In December 2017, the chairman of the NCHR led a fact-finding mission that warned of Kalasha extinction. The NCHR report titled “The Protection, Preservation, and Promotion of Constitutional Rights of Indigenous Kalash People,” declared land loss, unwilling conversions and coerced marriages with Muslims as primary threats to the community.
In 2016, hundreds of Muslims launched a major attack on Kalashas over the dispute of forced conversion of a minor girl, which the Human Rights Commission of Pakistan mentioned in its 2017 report, titled ‘A Call to Preserve Kalash Rights and Culture’.
On June 16, 2016, a Muslim mob attacked Rina, a 15-year-old Kalasha girl, at her home with rocks and batons. The conflict started because some Muslims assumed Rina had reverted to the Kalasha faith after seeing her dressed in traditional attire.
Rina claimed that one of her teachers coerced her into converting under the promise of a virtuous life. Rina’s cousin stated that she was constantly crying and pleading for protection because she didn’t want to convert and be separated from her family. Police took Rina to the Madrassah to reaffirm her Muslim identity. Rina’s cousin pleaded with the police officer that Rina, as a minor, should not be forced to convert, but to no avail.
Police transported Rina to Chitral city and placed in the custody of her Muslim relatives. A few days later, she was forced to marry Saifullah, a police officer who was 15 years older than her and lived in Peshawar, the provincial capital.
The marriage lasted six years before Saifullah murdered Rina. Initially, police sided with their colleague and declared her murder a suicide. However, pressure from human rights activists forced the judiciary to classify the case as murder by bullet wound. Furthermore, local media declined to report her death for fear of retaliation from Muslims.
Rina’s cousin, who attempted to save her, claims to have PTSD and is terrified of being kidnapped, tortured, and converted. In January 2023, Lok Sujag published Srosh Anwar’s article, ‘Love, Loss, and Faith in the Kalash Valleys,’ in which she quoted Rina’s relative Khaliq as saying that Kalasha men receive messages from local Muslims with death threats and kidnapping of their women. According to Khaliq, when Rina refused to leave her parents’ home, the mob threatened to burn down the entire village.
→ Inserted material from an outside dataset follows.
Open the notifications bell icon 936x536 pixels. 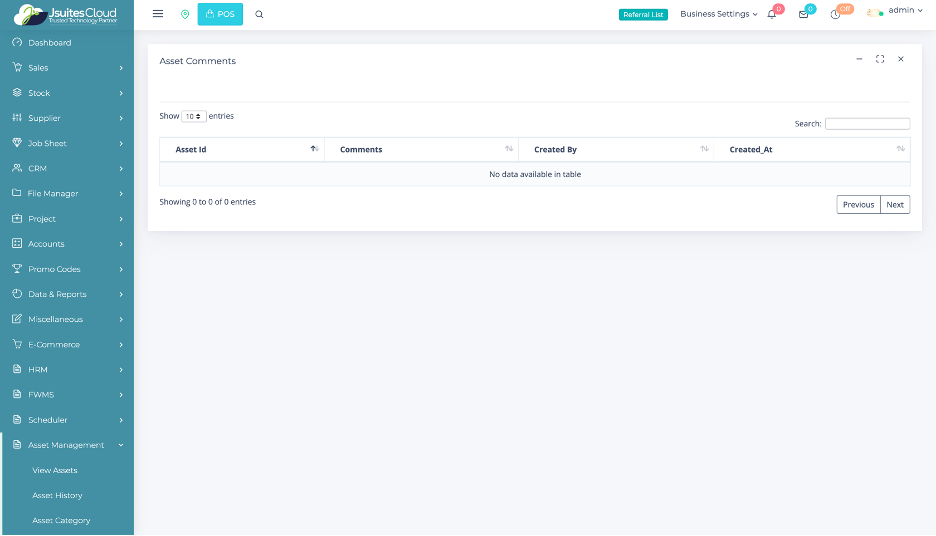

Khaliq believes that the threat of bloodshed and destruction to her community forced Rina to submit to the village council and convert. The sad reality is that non-Muslim Pakistani women are frequently coerced into signing an affidavit declaring their voluntary conversion. They do so to safeguard their families’ lives and property. Gun-toting Muslims frequently accompany such vulnerable converts to the courtrooms, where they snarl, jeer, and shout Islamic slogans as the terrified converts register their statements of consent.
Incidents like these serve as a reminder of growing intolerance and raises questions about the state’s complicity in restricting religious freedom. The state is responsible for creating a secure environment for fair trials; however, in almost all cases, law enforcement sides with the proselytizers.
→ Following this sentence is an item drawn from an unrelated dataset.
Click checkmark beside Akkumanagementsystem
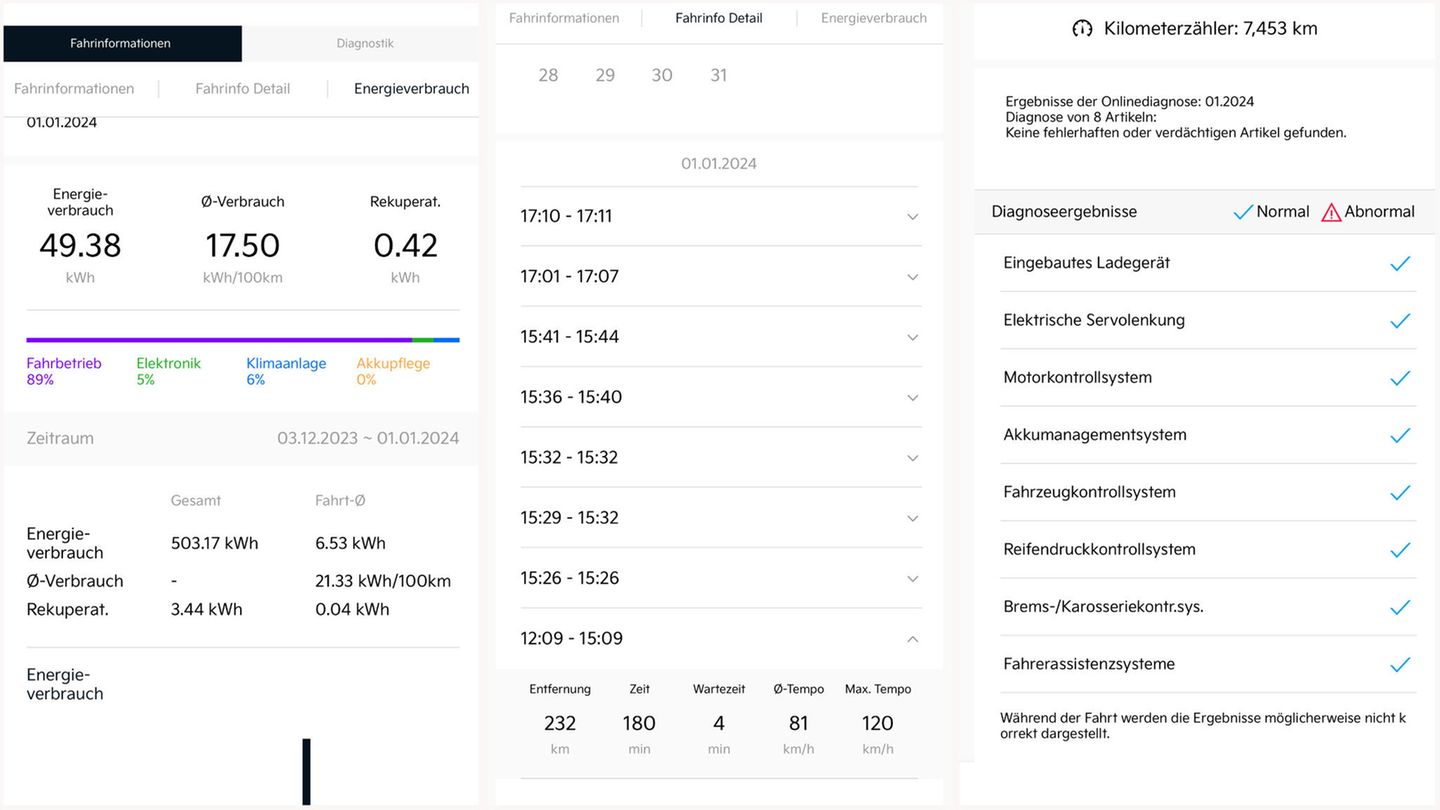Image resolution: width=1440 pixels, height=810 pixels. click(1400, 435)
While issuing an SOS call, the NCHR has urged the government to accept responsibility for preserving a centuries-old Kalasha heritage. The NCHR also asks the government to ban conversion of minors and improve policing and educational systems to ensure Kalasha justice and equal treatment.
A religious community does not have to vanish from the earth simply because proselytizers have a financial, political, and strategic advantage. If Kalasha were wild animals, their dwindling numbers would have prompted the governments to declare them critically endangered and prohibit hunting. Unfortunately, Muslims in Pakistan have unwavering authority to annihilate the Kalasha to the last soul. It is a travesty of justice to allow Kalasha to disappear and let Chitral transform into another Nuristan.
John T. Pinna is the Founder and Executive Director of Muslims for Muslims International.
Senge Sering is the President of Gilgit Baltistan Institute in Washington D.C.